Giving Compass' Take:

• Christopher Boone and Mark Roseland provide an in-depth explanation of land trusts, housing models that could help reverse systemic inequality in the U.S.

• Why is housing in the United States such a major contributor to wealth and social mobility? What can you do to learn more about the potential benefits of land trusts in depleting the U.S. of oppressive housing policies?

• Educate yourself further on the impact of community land trusts on U.S. neighborhoods.

American cities represent part of the nation’s long and grim history of discrimination and oppression against Black people. They can also be part of the recovery from all that harm.

Some cities’ work can be symbolically important, such as removing public monuments that honor oppression.

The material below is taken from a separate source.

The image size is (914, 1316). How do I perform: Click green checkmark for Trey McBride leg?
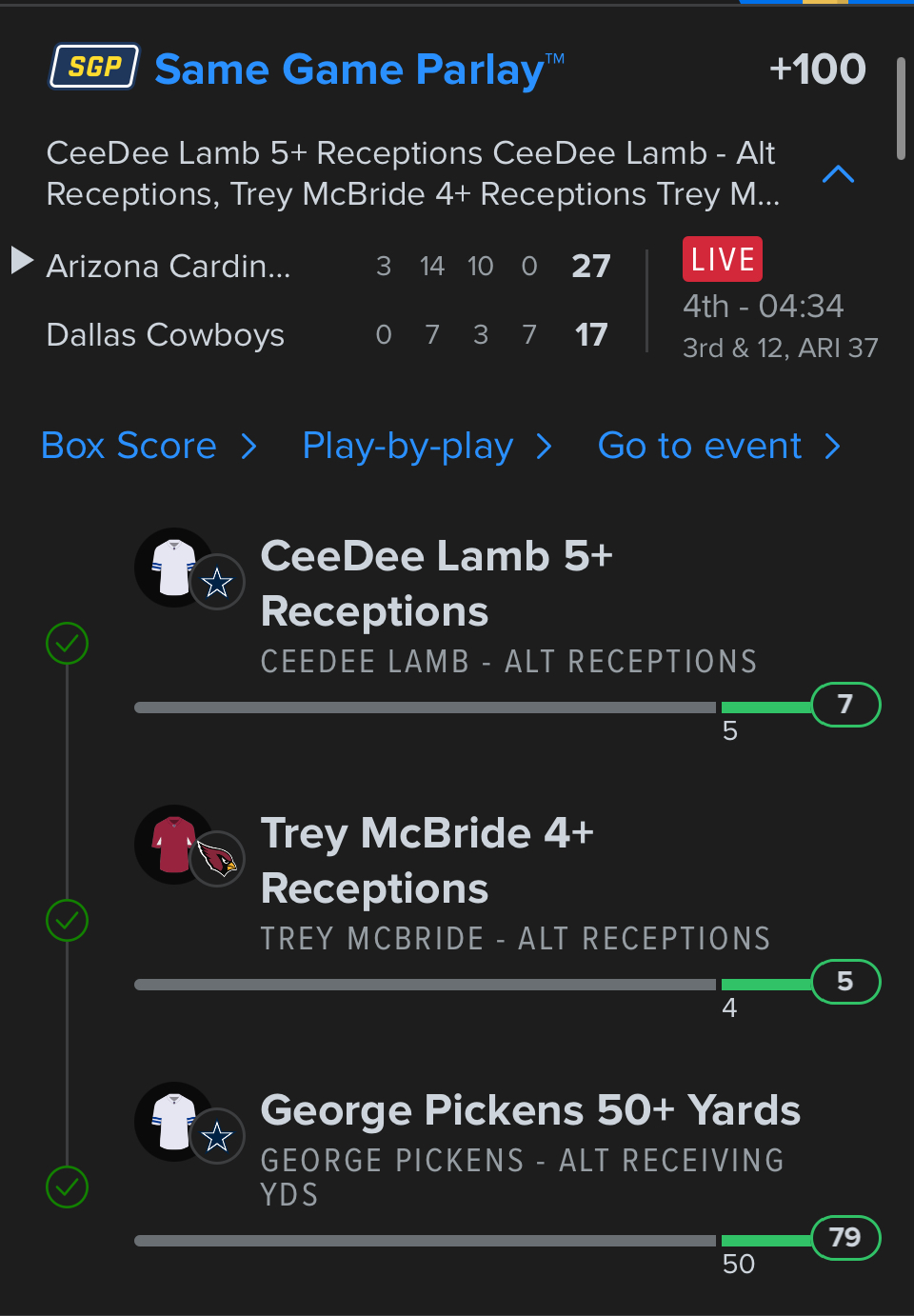68,921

But as professors of urban sustainability and community development at Arizona State University, we see that cities can do much more to address inequality, starting with an area that was key to past discrimination: how land is used.

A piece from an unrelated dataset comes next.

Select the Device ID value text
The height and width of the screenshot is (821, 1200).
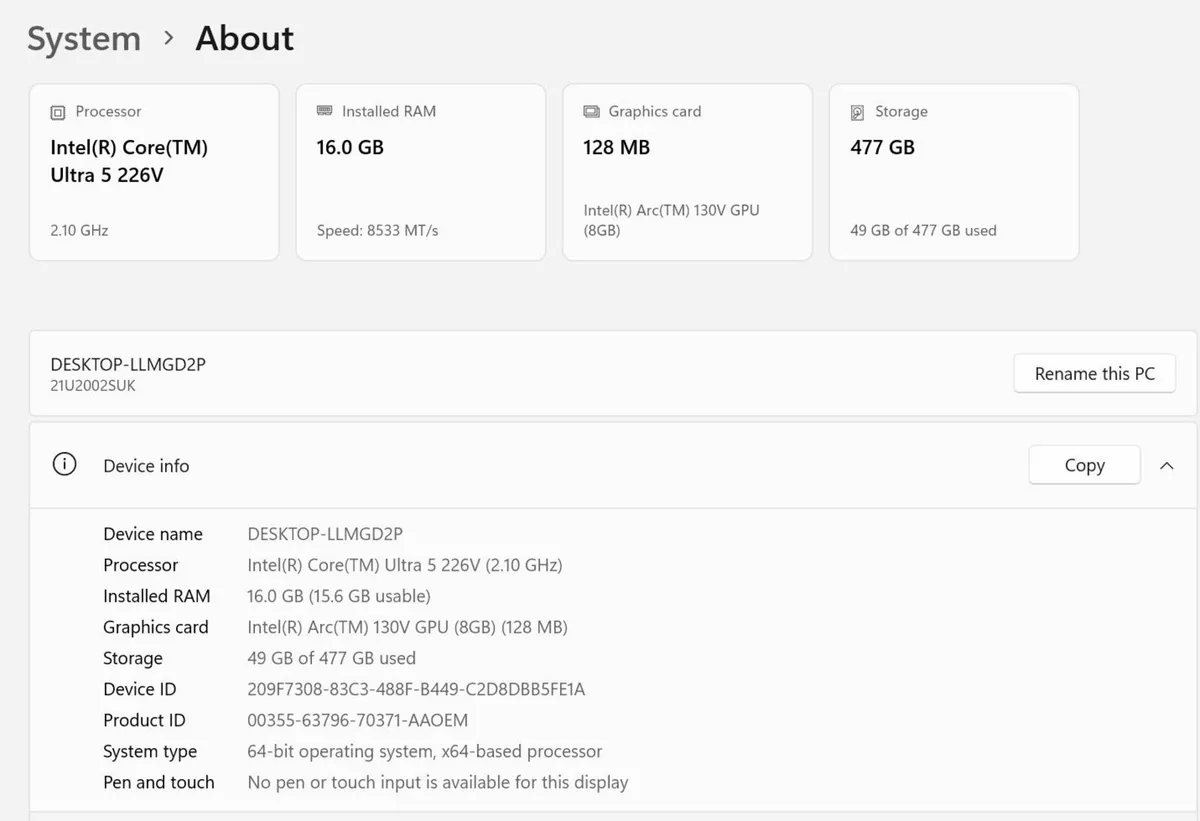point(416,689)
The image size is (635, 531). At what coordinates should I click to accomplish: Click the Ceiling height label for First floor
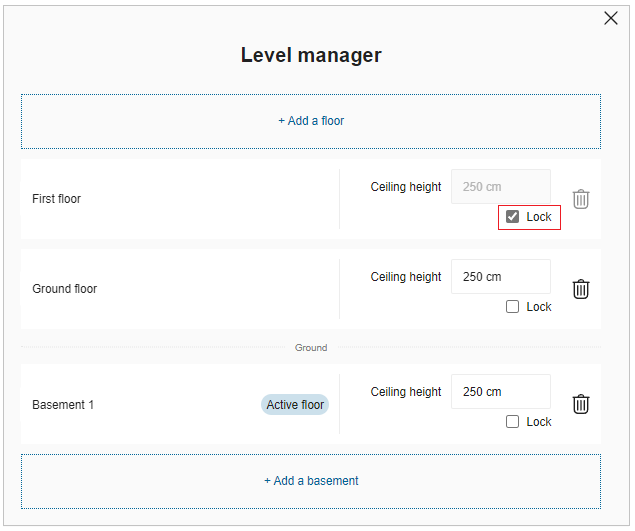tap(406, 187)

Zoning rules, including requirements that prohibit duplexes or anything other than single-family homes on residential lots, have helped maintain class and racial segregation. Lending practices such as redlining that discriminate mostly against people of color in specific urban neighborhoods have entrenched poverty and inequality in U.S. cities.

In the 1960s, civil rights organizers recognized that denying property rights was a key method of reinforcing White supremacy in the U.S., blocking people from putting down roots in a community, limiting their political power as well as wealth.

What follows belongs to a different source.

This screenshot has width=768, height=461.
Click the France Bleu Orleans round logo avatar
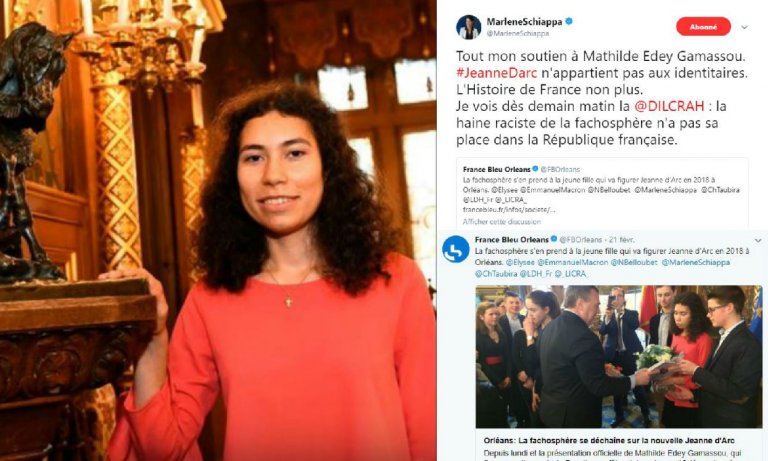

They devised a system called a “community land trust” as a way for African American farmers to work rural land for their own benefit. This was in stark contrast to the sharecropping system prevalent after the Civil War, where Black families would rent small plots of land, or shares, to work themselves and in return give a portion of their crop to the landowner at the end of the year.

Community land trusts today are more often focused on housing. They are community-run, nonprofit landholding organizations that aim to help low-income buyers obtain homes. Trust land can be purchased or donated. The model allows community ownership of the land with individual ownership of houses.